DIRECTIONS: Report back each line of the records that contains the string "computer".

*** MATERIAL PROVIDED Section Begins ***

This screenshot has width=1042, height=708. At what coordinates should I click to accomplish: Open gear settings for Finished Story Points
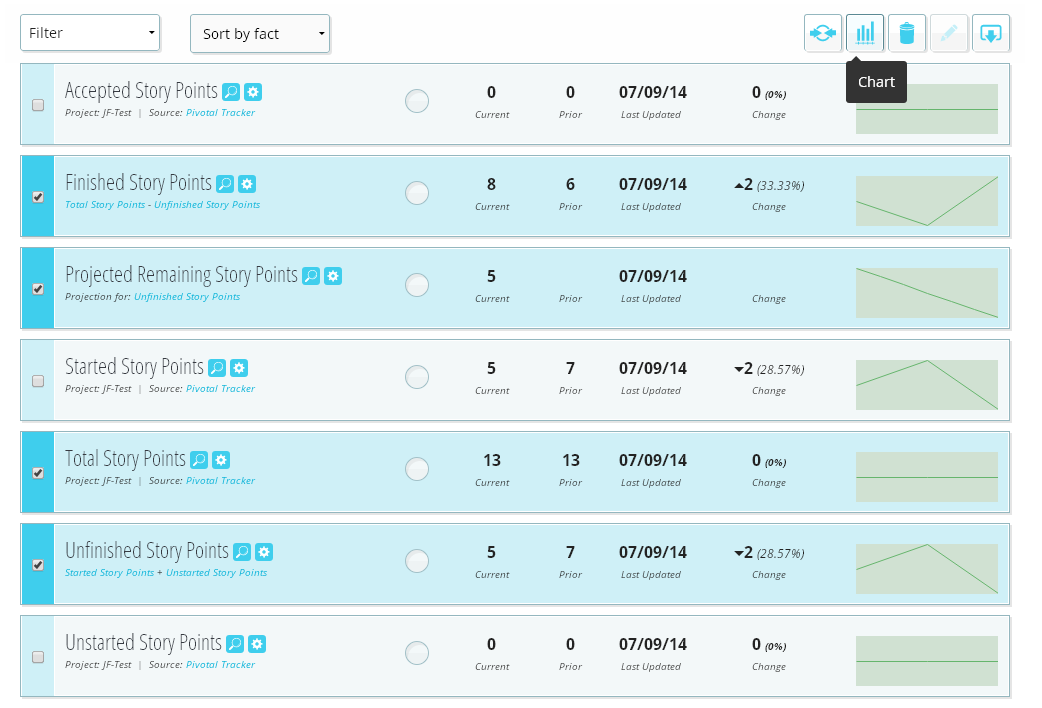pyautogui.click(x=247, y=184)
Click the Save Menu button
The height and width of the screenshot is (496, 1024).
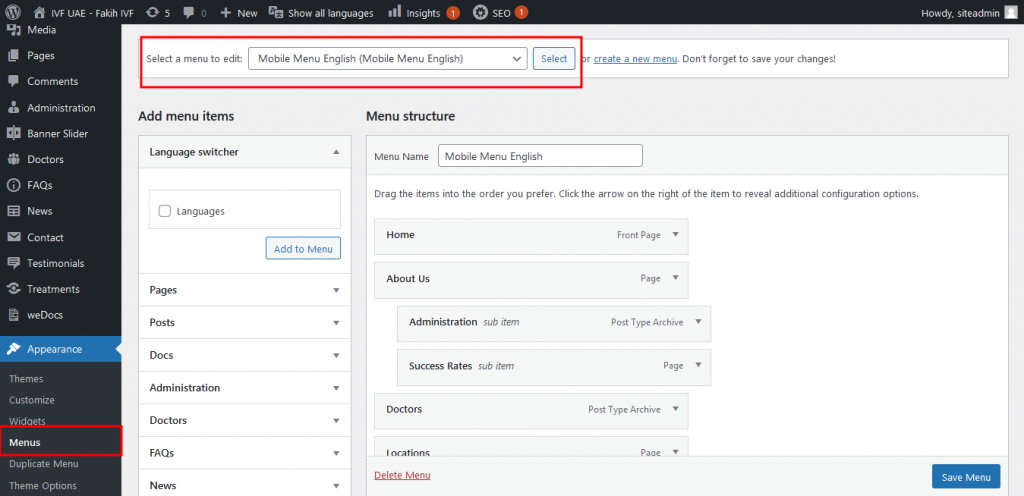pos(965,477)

*** MATERIAL PROVIDED Section Ends ***
*** MATERIAL PROVIDED Section Begins ***

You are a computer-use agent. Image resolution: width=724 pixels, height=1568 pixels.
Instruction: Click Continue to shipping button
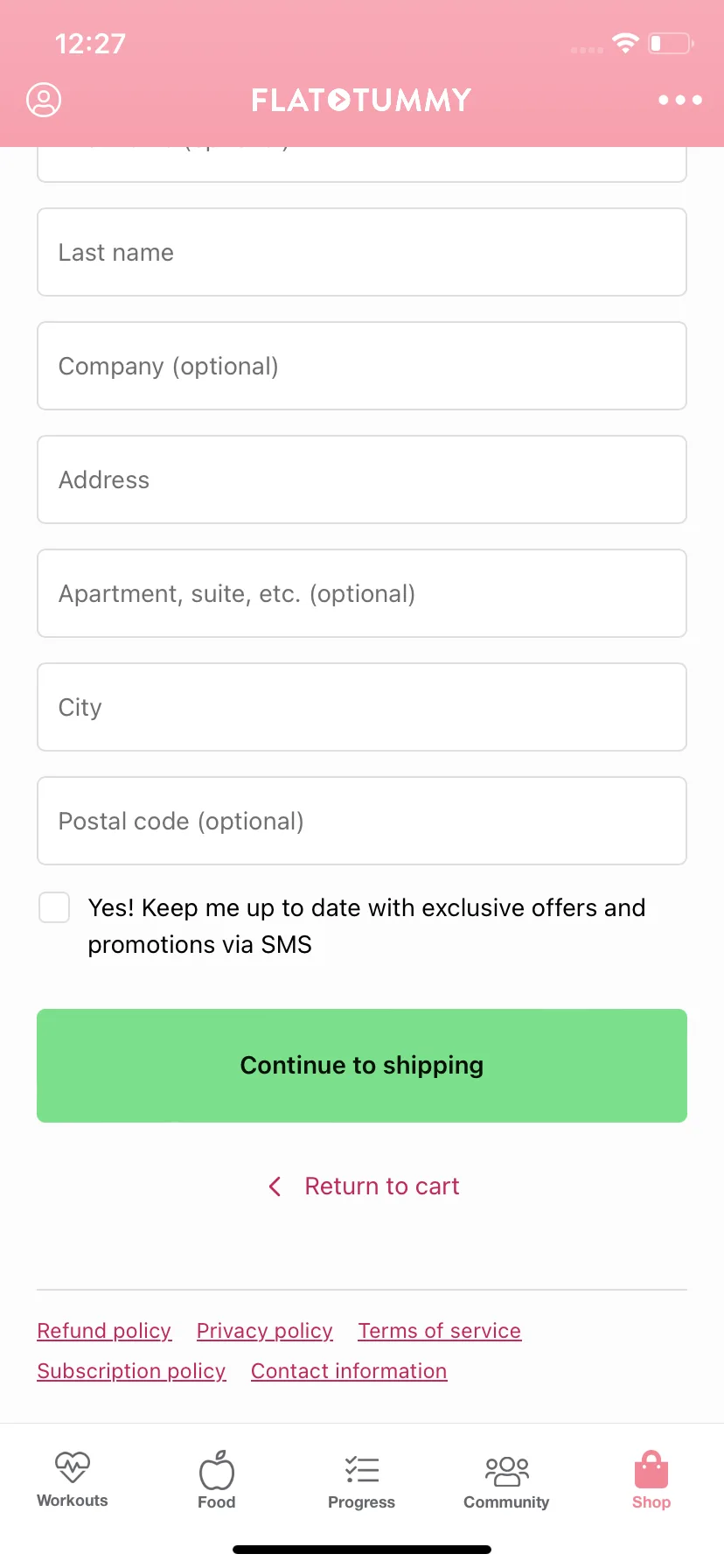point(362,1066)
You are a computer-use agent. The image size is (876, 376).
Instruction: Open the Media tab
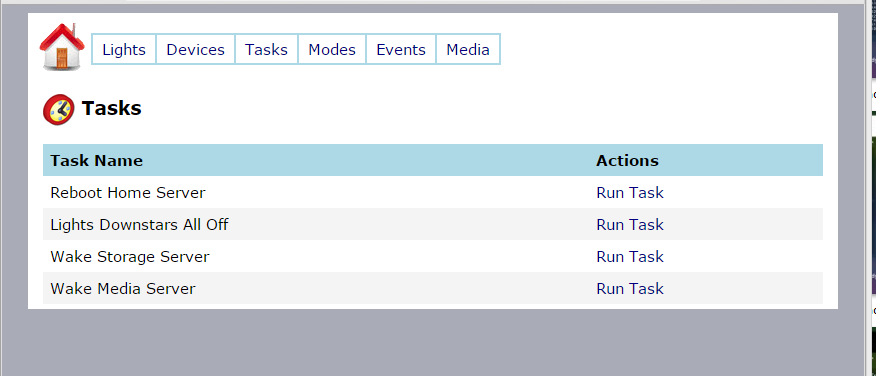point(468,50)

*** MATERIAL PROVIDED Section Ends ***

OUTPUT OF THE TASK:
You are a computer-use agent. Image resolution: width=724 pixels, height=1568 pixels.
You are a computer-use agent. The image size is (876, 376).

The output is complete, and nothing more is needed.